◆ Exercise materials:
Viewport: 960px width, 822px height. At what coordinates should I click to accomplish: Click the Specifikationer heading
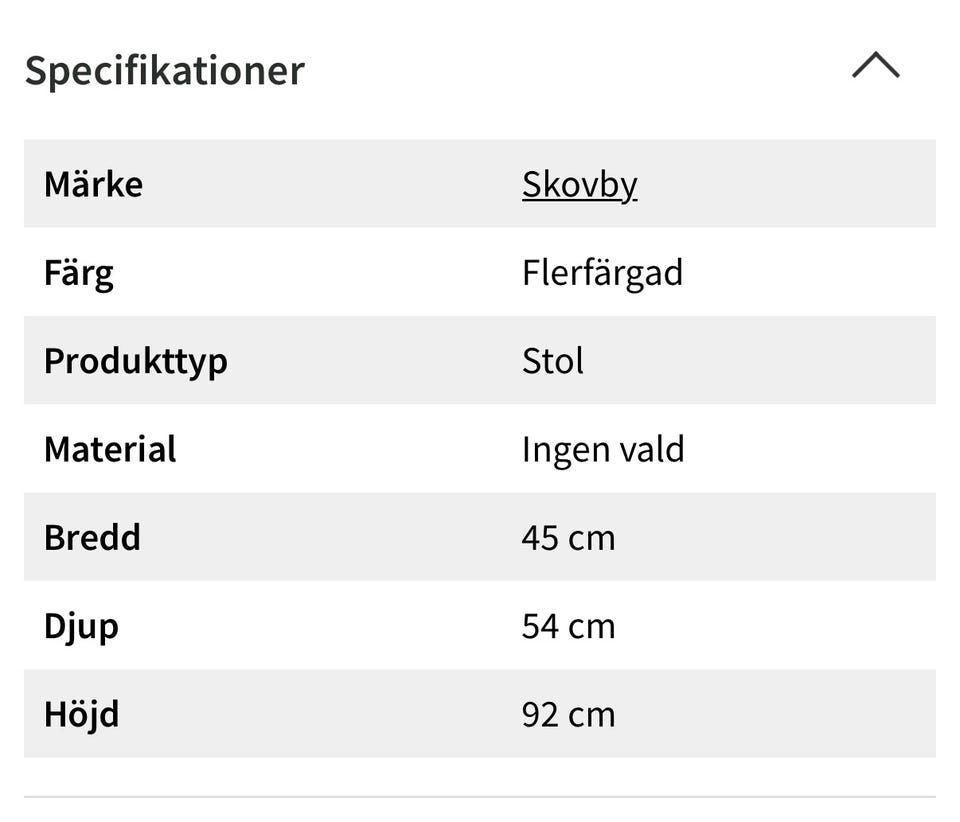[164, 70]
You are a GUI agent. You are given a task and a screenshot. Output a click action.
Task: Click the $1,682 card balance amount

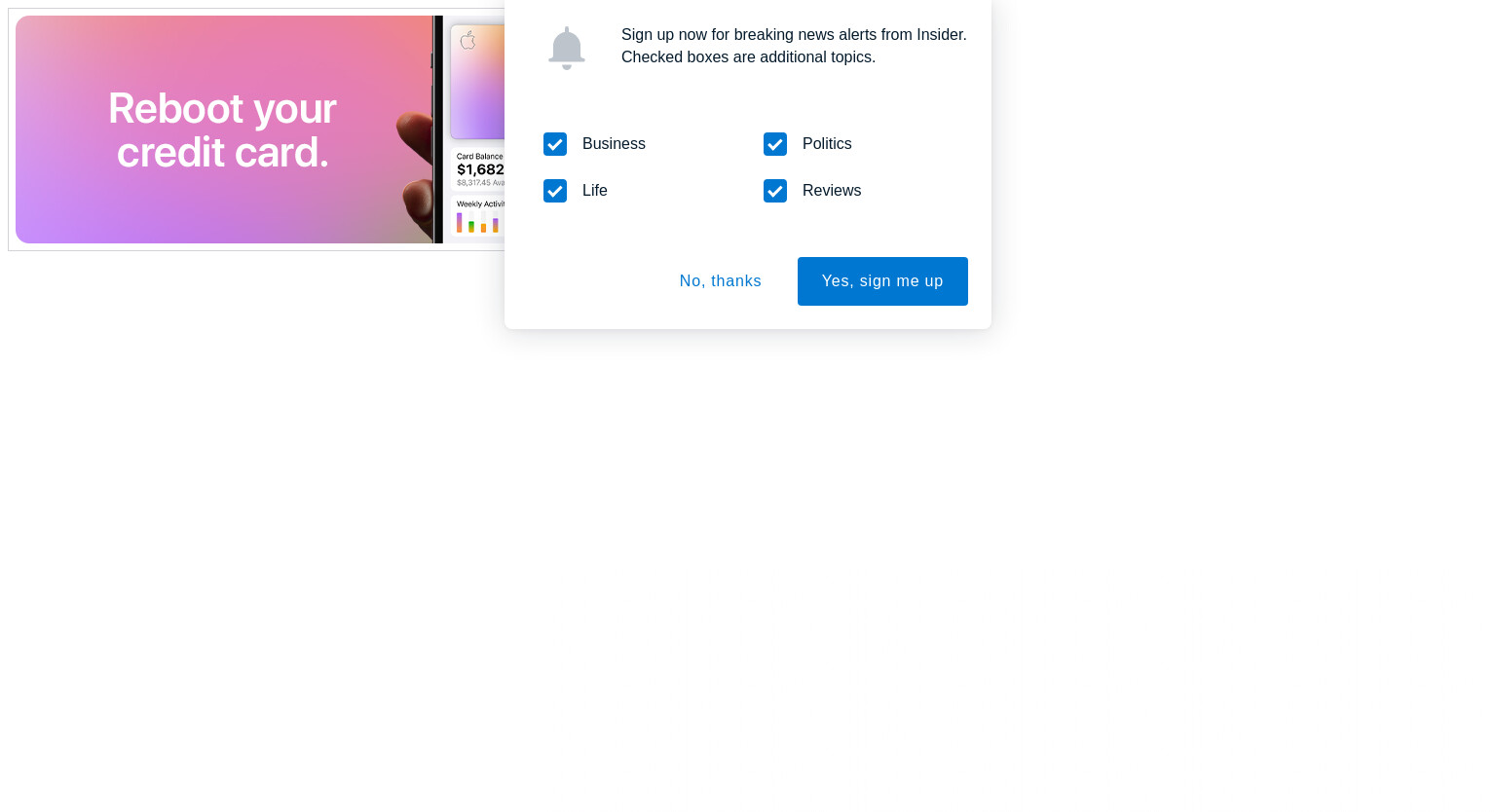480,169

◆ Aim: Copy the data above word for word, leaving out the pictures.

◆ Complete answer:
Viewport: 960px width, 822px height. At what coordinates should I click to accomplish: Click the Specifikationer heading
[164, 70]
You are a GUI agent. You are given a task and a screenshot. Output a click action.
Task: Click the $1,682 card balance amount

480,169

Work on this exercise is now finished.